▶ Directions
Print the records below exactly. Omit every picture.

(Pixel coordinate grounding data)
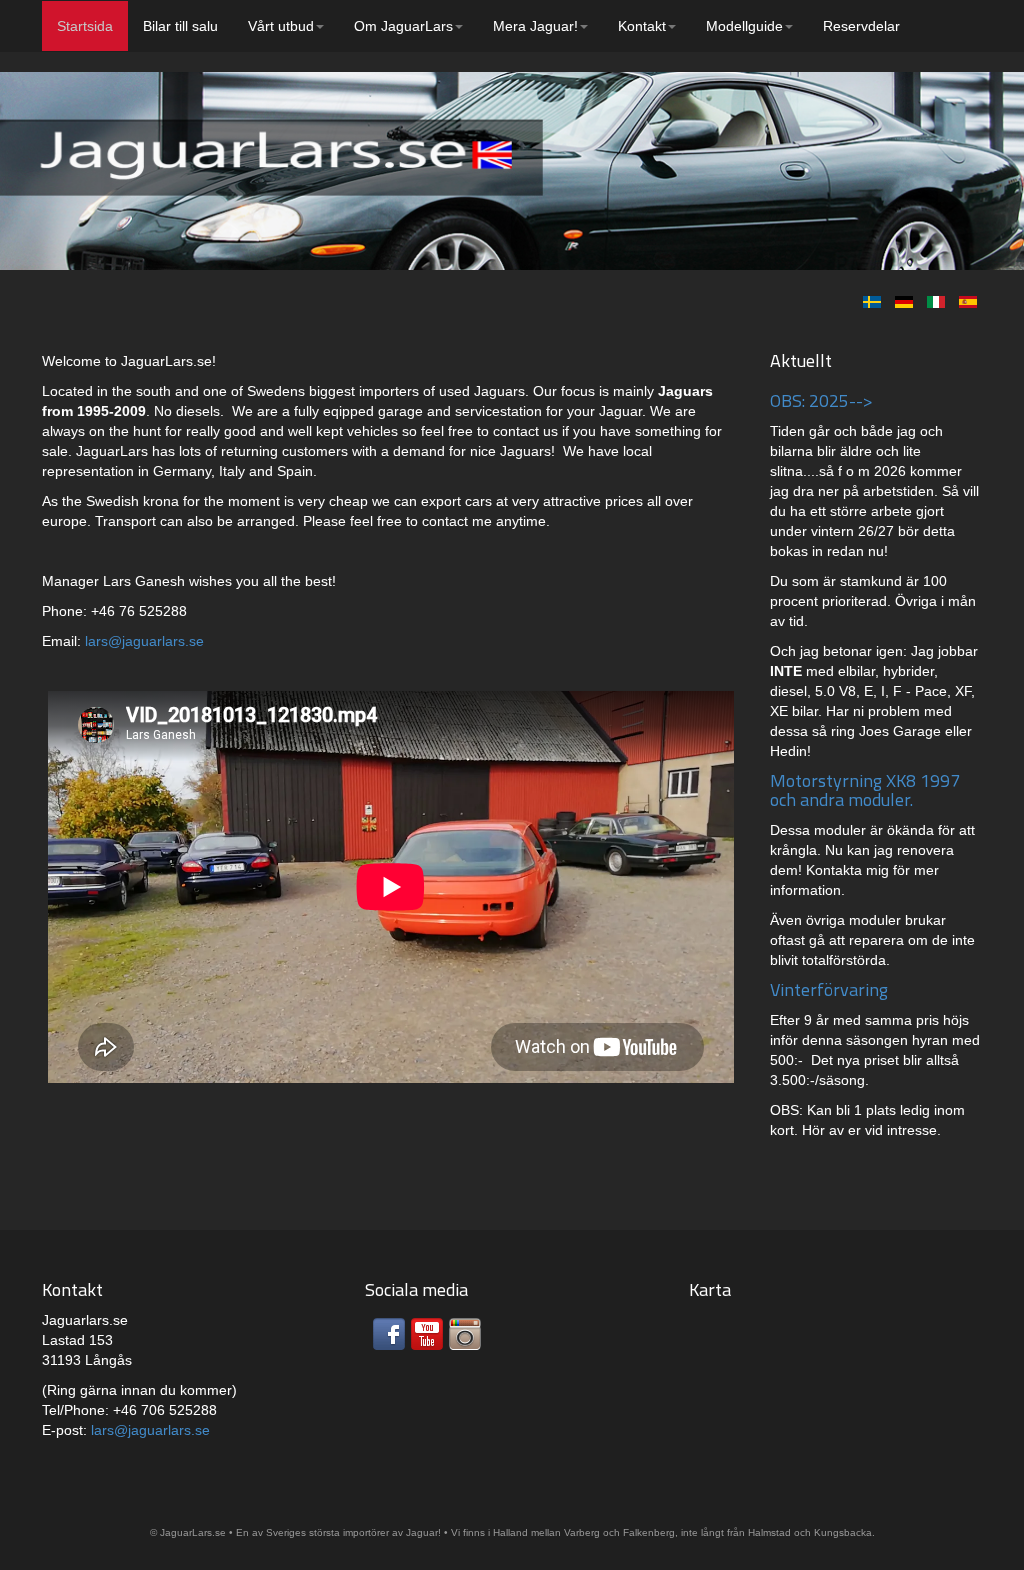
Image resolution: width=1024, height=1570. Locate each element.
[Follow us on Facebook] (389, 1334)
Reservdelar (861, 26)
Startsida (85, 26)
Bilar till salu (180, 26)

▶ Response area
Image resolution: width=1024, height=1570. Locate each element.
[Follow us on Facebook] (389, 1334)
Reservdelar (861, 26)
Startsida (85, 26)
Bilar till salu (180, 26)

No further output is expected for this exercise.